Non-metric Multidimensional Scaling (NMDS)
- What is NMDS?
- Overview of NMDS:
- Purpose: Visualize dissimilarity between objects in 2D/3D space
- Goal: Preserve rank order of distances, not exact distances
- Method: Iterative re-positioning to minimize stress
- Output: Ordination plot showing relationships between samples
- Key Differences from PCA:
Uses dissimilarity matrices (not covariance)
Non-parametric (rank-based)
Better for non-linear ecological relationships
No assumption about data distribution
- Overview of NMDS:
- Before running NMDS - analyzing dissimilarity matrices not raw abundance data
dissimilarity matrix contains values for every pair of samples = “how different”
typically range from 0 (identical) to 1 (completely different).
Why Bray-Curtis for Community Data?
- Bray-Curtis dissimilarity is standard choice for community data because it handles zeros appropriately (joint absences don’t contribute to similarity)
bounded between 0 and 1
weights by abundance (not just presence/absence) - ignores joint absences entirely
Similarity is based only on what’s actually present and shared between sites
performs well with sparse data
The formula is:
\[BC_{jk} = \frac{\sum_i |y_{ij} - y_{ik}|}{\sum_i (y_{ij} + y_{ik})}\]

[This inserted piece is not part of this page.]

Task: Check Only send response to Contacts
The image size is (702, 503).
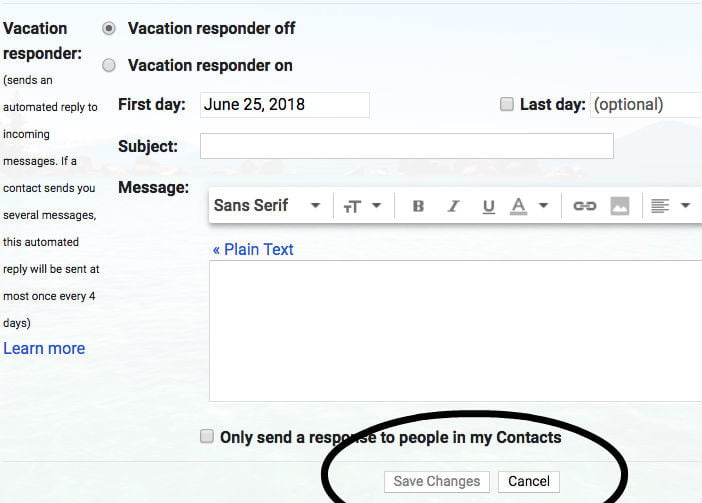Action: click(206, 436)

Where \(y_{ij}\) is the abundance of species \(i\) at site \(j\)
- numerator sums up the absolute differences in abundance for each species between two sites
- denominator sums up the total abundance at both sites
- Bray-Curtis asks: “Of all the individuals at these two sites, what proportion would need to be moved to make the sites identical?”
The NMDS Algorithm
- What NMDS Actually Does
- NMDS tries to place samples in a low-dimensional space (usually 2D)
- so rank order of distances in ordination matches rank order of dissimilarities in original matrix
- Not your PCA which preserves exact distances (or variance)
- NMDS only cares about relative ordering:
- if site A is more similar to site B than to site C in the original data
- then A should be closer to B than to C in the ordination
How NMDS Works step by step
- The NMDS Algorithm:
- Calculate dissimilarity matrix between all pairs of sites
- Start with random configuration of points in 2D space
- Calculate stress = difference between original distances and ordination distances
- Move points to reduce stress
- Repeat until stress cannot be reduced further
- Try multiple random starts to avoid local minima
- Stress Values:
- < 0.1: Good representation
- 0.1-0.2: Acceptable
- > 0.2: Poor representation
Understanding Stress
- What is Stress?
- Stress is key diagnostic for NMDS quality
- measures disagreement between original dissimilarities and distances in ordination
- stress is calculated by first ranking all pairwise dissimilarities
- then calculating corresponding distances in the ordination
- fitting a monotonic regression line to the relationship between these
- finally computing sum of squared deviations from this line.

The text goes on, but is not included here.